------ 原文摘录

在DataStream中,要实现流维Join,可以用Function,如MapFunction、FlatMapFunction、ProcessFunction等等; 或通过Async I/O实现。
从Flink 1.9.0开始,提供了LookableTableSource,只需将Lookup数据源(如Mysql、HBase表)注册成LookableTableSource,即可用SQL的方式,实现流维Join。
注意:
-
LookableTableSource只支持Blink Planner。 -
Lookup数据源要注册成
LookableTableSource,需要实现LookableTableSource接口。
LookableTableSource接口
public interface LookupableTableSource<T> extends TableSource<T> {
TableFunction<T> getLookupFunction(String[] lookupKeys);
AsyncTableFunction<T> getAsyncLookupFunction(String[] lookupKeys);
boolean isAsyncEnabled();
}
可看到,LookupableTableSource主要有三个方法:getLookupFunction、getAsyncLookupFunction、isAsyncEnabled。
-
getLookupFunction: 返回一个TableFunction。该Function可和LATERAL TABLE关键字结合使用,根据指定的key同步查找匹配的行。 -
getAsyncLookupFunction: 返回一个TableFunction。该Function可和LATERAL TABLE关键字结合使用,根据指定的key异步(Async I/O的方式)查找匹配的行。 -
isAsyncEnabled: 如果启用了异步Lookup,则此方法应返回true。当返回true时,必须实现getAsyncLookupFunction(String[] lookupKeys)方法。

------------

* 给定任务 a: 请将下方全部定位条目逐行照原样抄写出来,答案中不含图片。

------ 条目列表

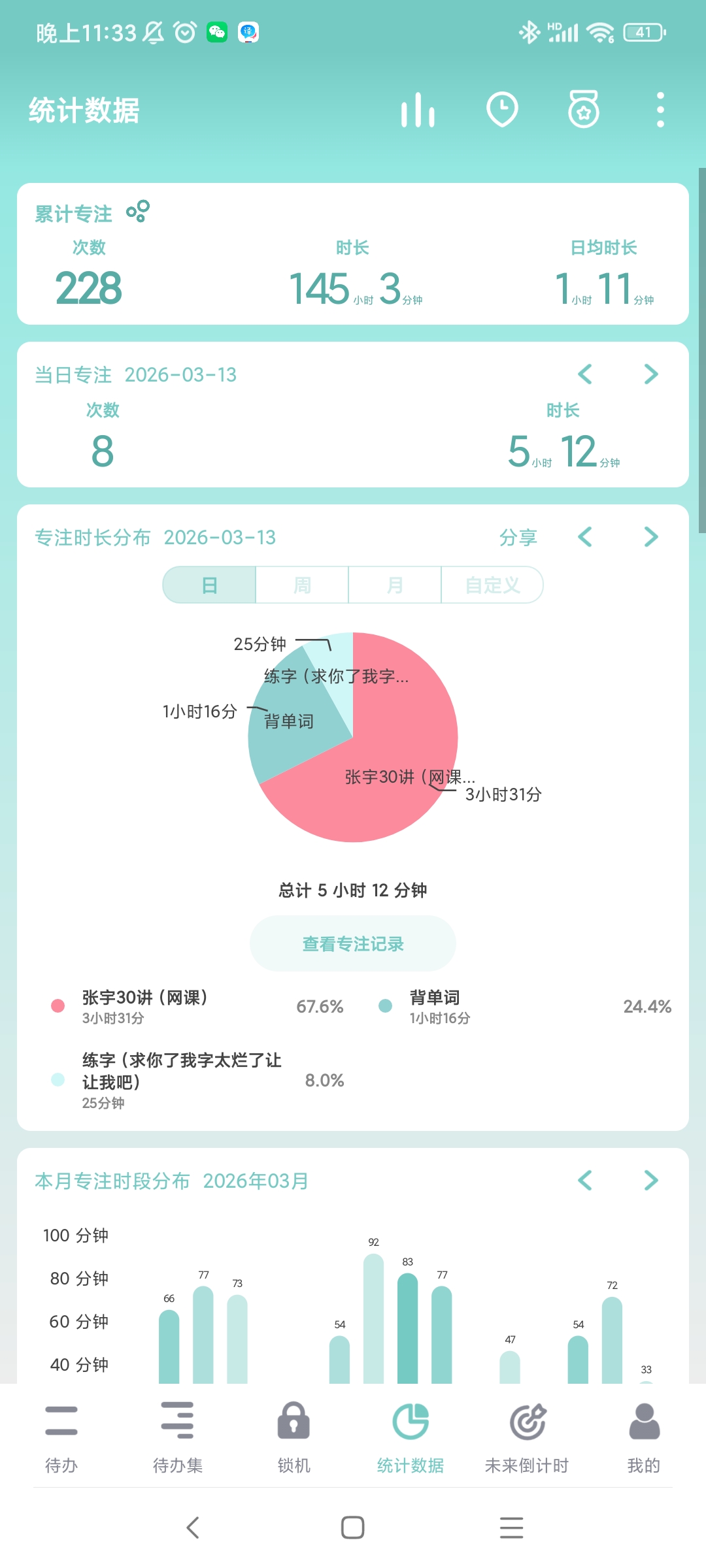Choose the 自定义 range segment
Screen dimensions: 706x1568
[492, 585]
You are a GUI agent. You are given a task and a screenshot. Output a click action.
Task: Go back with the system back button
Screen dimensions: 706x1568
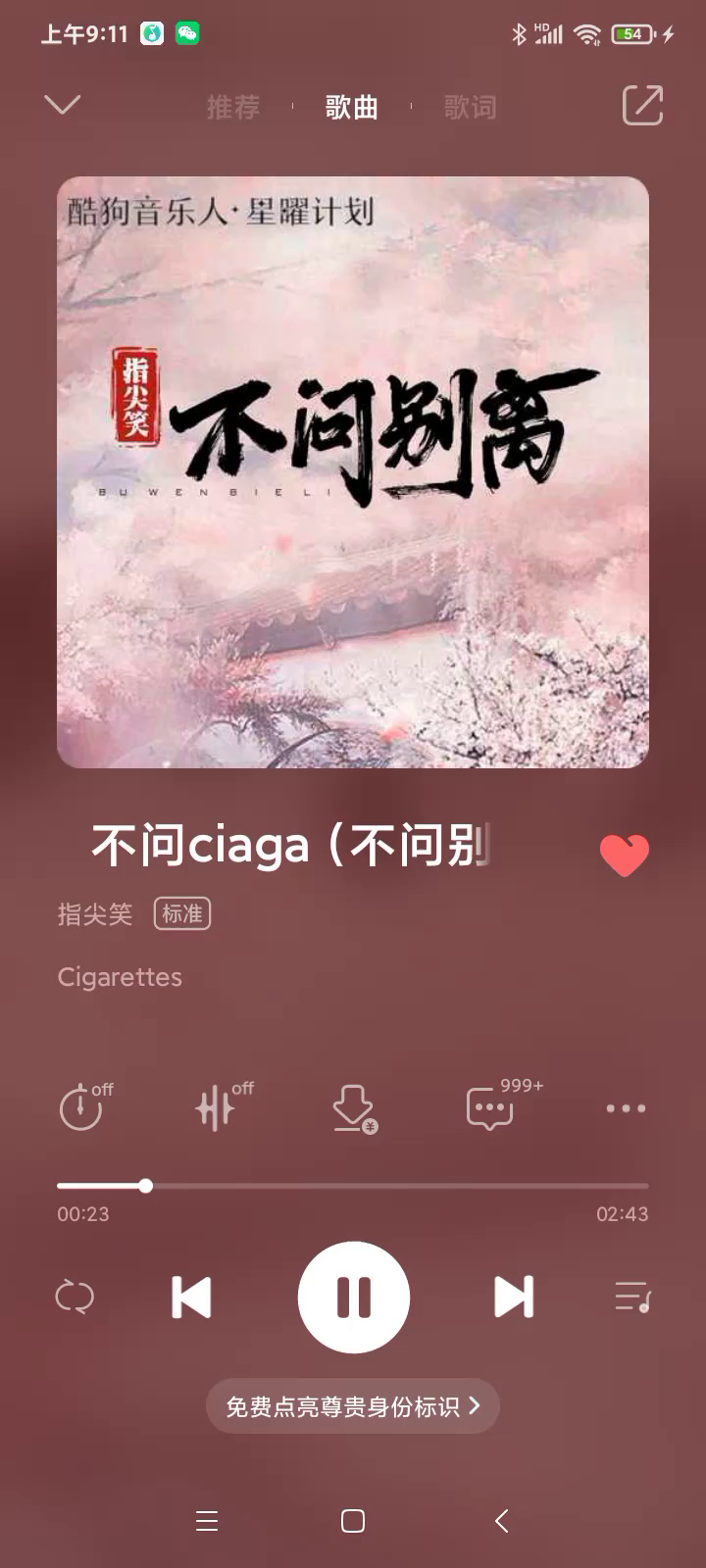(501, 1521)
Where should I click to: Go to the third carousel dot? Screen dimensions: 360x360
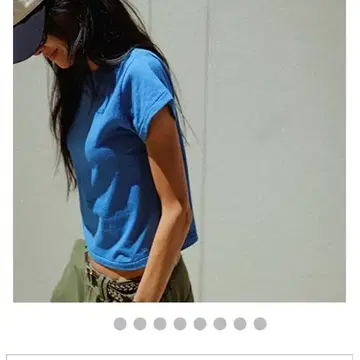coord(160,324)
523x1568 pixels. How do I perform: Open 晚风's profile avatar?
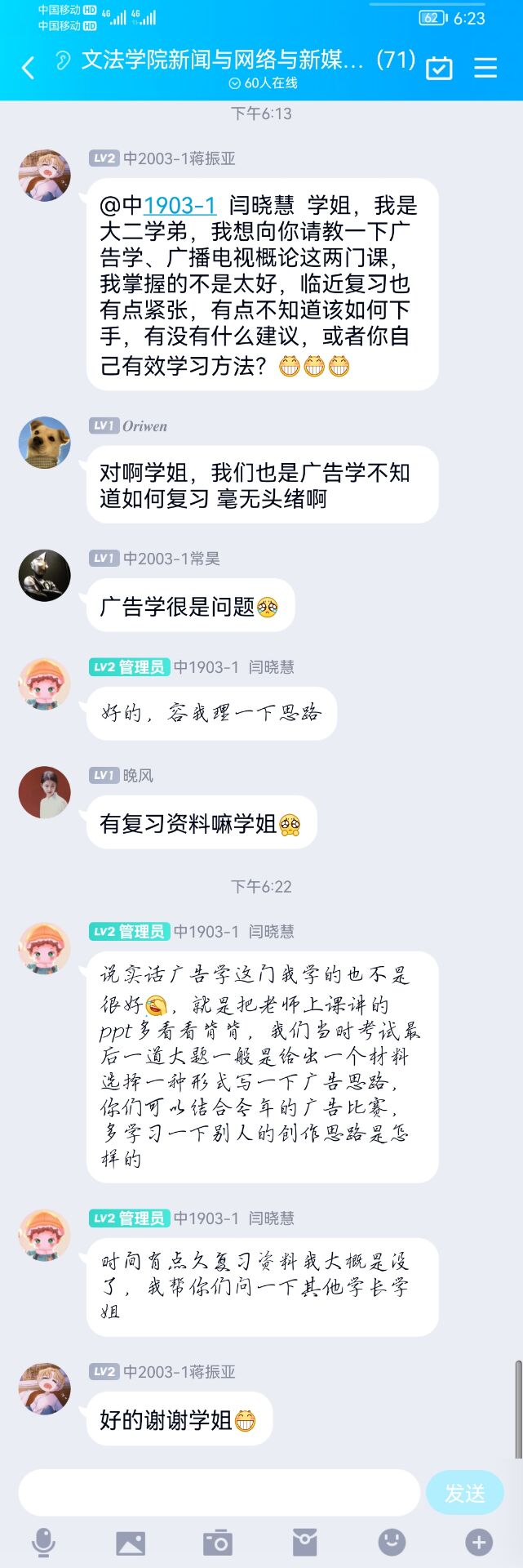tap(44, 792)
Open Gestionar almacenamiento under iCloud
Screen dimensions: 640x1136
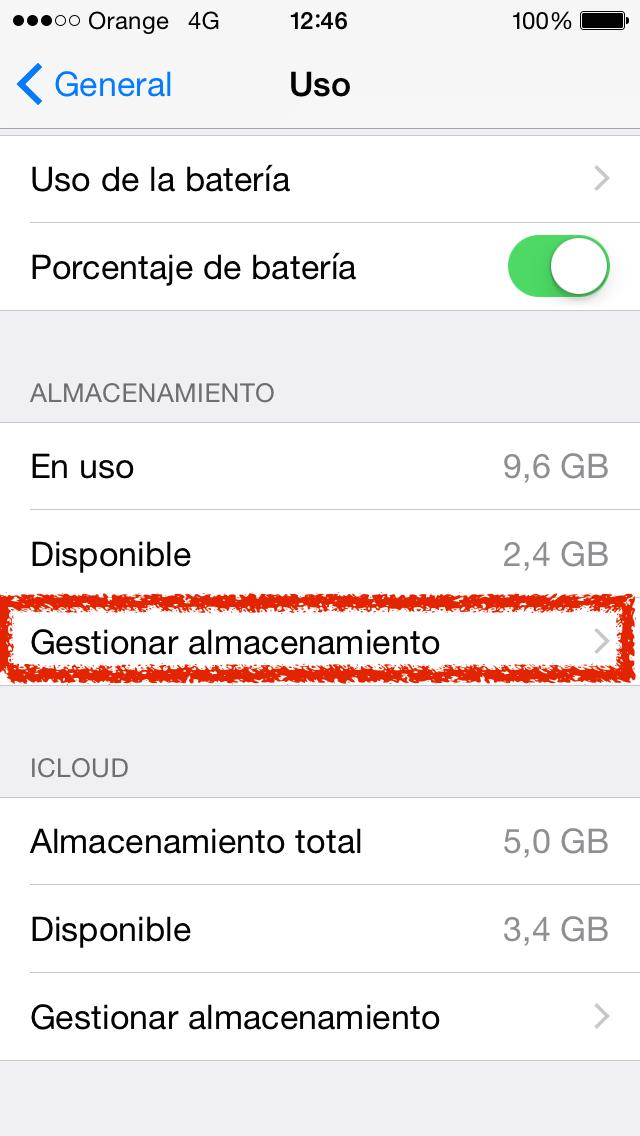[320, 1018]
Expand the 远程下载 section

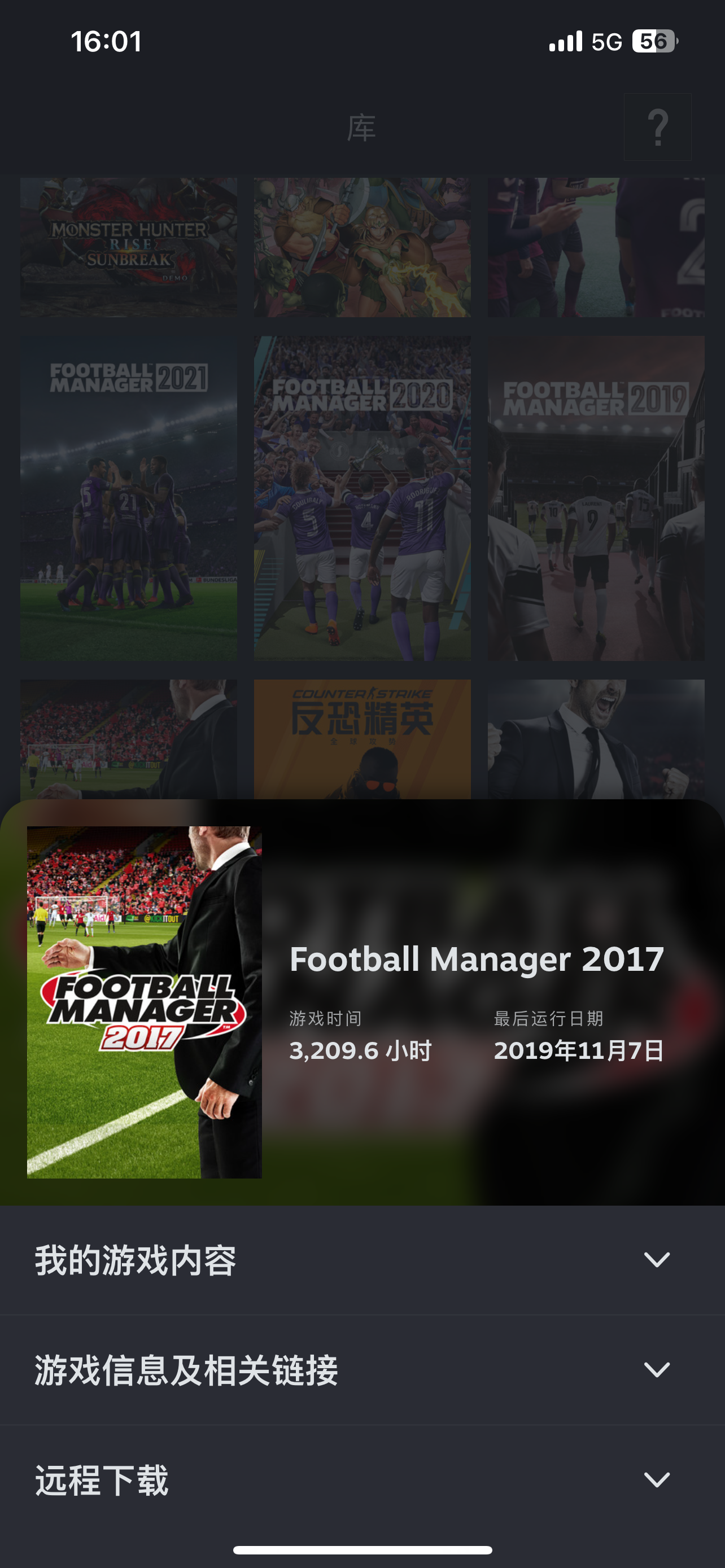point(361,1480)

------------

* 给定任务 b: 请列出原文摘录中 LookupableTableSource 接口定义的全部方法名称。

* 任务答案 a:
Choose the 自定义 range segment
Screen dimensions: 706x1568
[492, 585]
You are a GUI agent. You are given a task and a screenshot. Output a click action.
Task: Go back with the system back button
Screen dimensions: 706x1568
(501, 1521)
Where should I click to: Go to the third carousel dot? Screen dimensions: 360x360
coord(160,324)
523x1568 pixels. How do I perform: Open 晚风's profile avatar?
tap(44, 792)
Open Gestionar almacenamiento under iCloud
Screen dimensions: 640x1136
[320, 1018]
Expand the 远程下载 section

point(361,1480)

* 任务答案 b: getLookupFunction、getAsyncLookupFunction、isAsyncEnabled